ヘビ、蜘蛛、サソリ…不思議と子どもの心を惹きつける危険な生き物たち。うちの娘もなぜか危険生物の図鑑をねだり、いまでは毎日夢中になって眺めている。

先日も恐竜博物館で、ヌルヌル動くティラノサウルスを肩車で近づけて見せていたら「パパ怖い〜」と大泣き。それなのに、その直後には「もう1回見たい」と言ってくる。怖がりながらも離れられない、この子どもの不思議な心理よ。

この絵本が魅力的なのも、そんな「怖いはず」のヘビが愛らしい家族に変わる瞬間を描いているからだろう。
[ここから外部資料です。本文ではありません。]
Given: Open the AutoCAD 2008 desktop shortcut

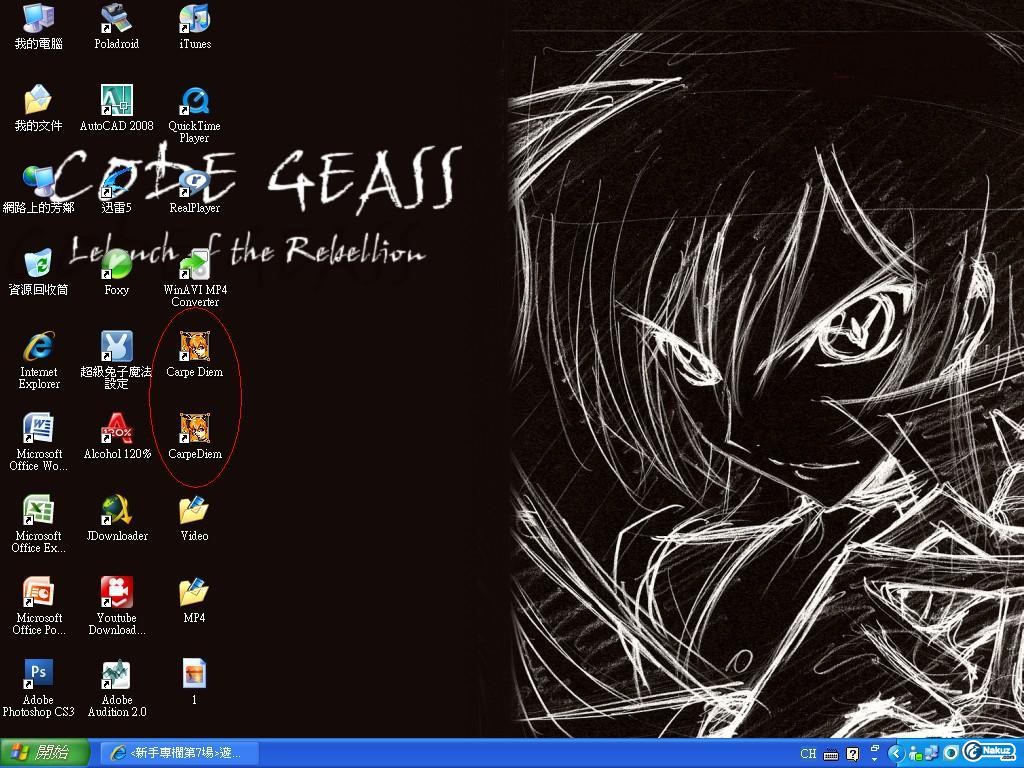Looking at the screenshot, I should click(116, 101).
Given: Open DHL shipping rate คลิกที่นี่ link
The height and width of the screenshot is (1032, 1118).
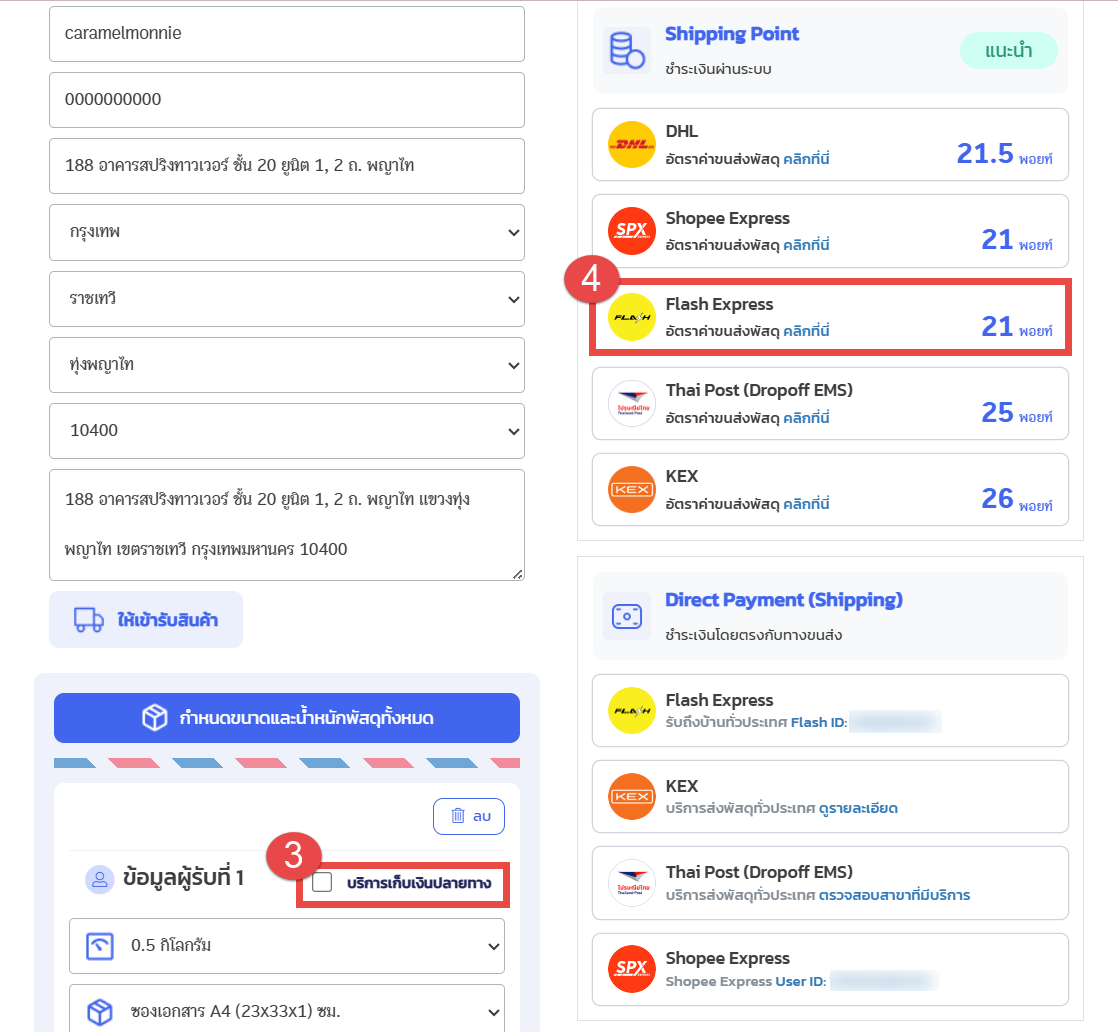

ヘビの細長い体を活かした遊び心あふれる場面の数々—ながーい特製ベッド、生きたアルファベット、子どもたちの最高の遊び相手。突飛すぎず、かといって平凡でもない。シュールな絵と絶妙なナンセンスが、思わず微笑みを誘う。

作者のトミー・ウンゲラー(1931-2019)は、『すてきな三にんぐみ』でも知られるフランス生まれの絵本作家だ。少しシニカルでありながらとびきり魅力的な世界観、風刺と毒気が効いた独特の表現力で、一見恐ろしい要素を含みながらも多くの子どもたちの心をつかむ作品を生み出した。

怖いと思われていたものが、身近で愛おしい存在に変わる。そんな小さな変化をもたらしてくれるのも、この絵本の静かな力だ。子どもにも理解できるシンプルな物語の中に、大人の目をも惹きつける深さがある—時代を超えた奥行きを感じる1冊である。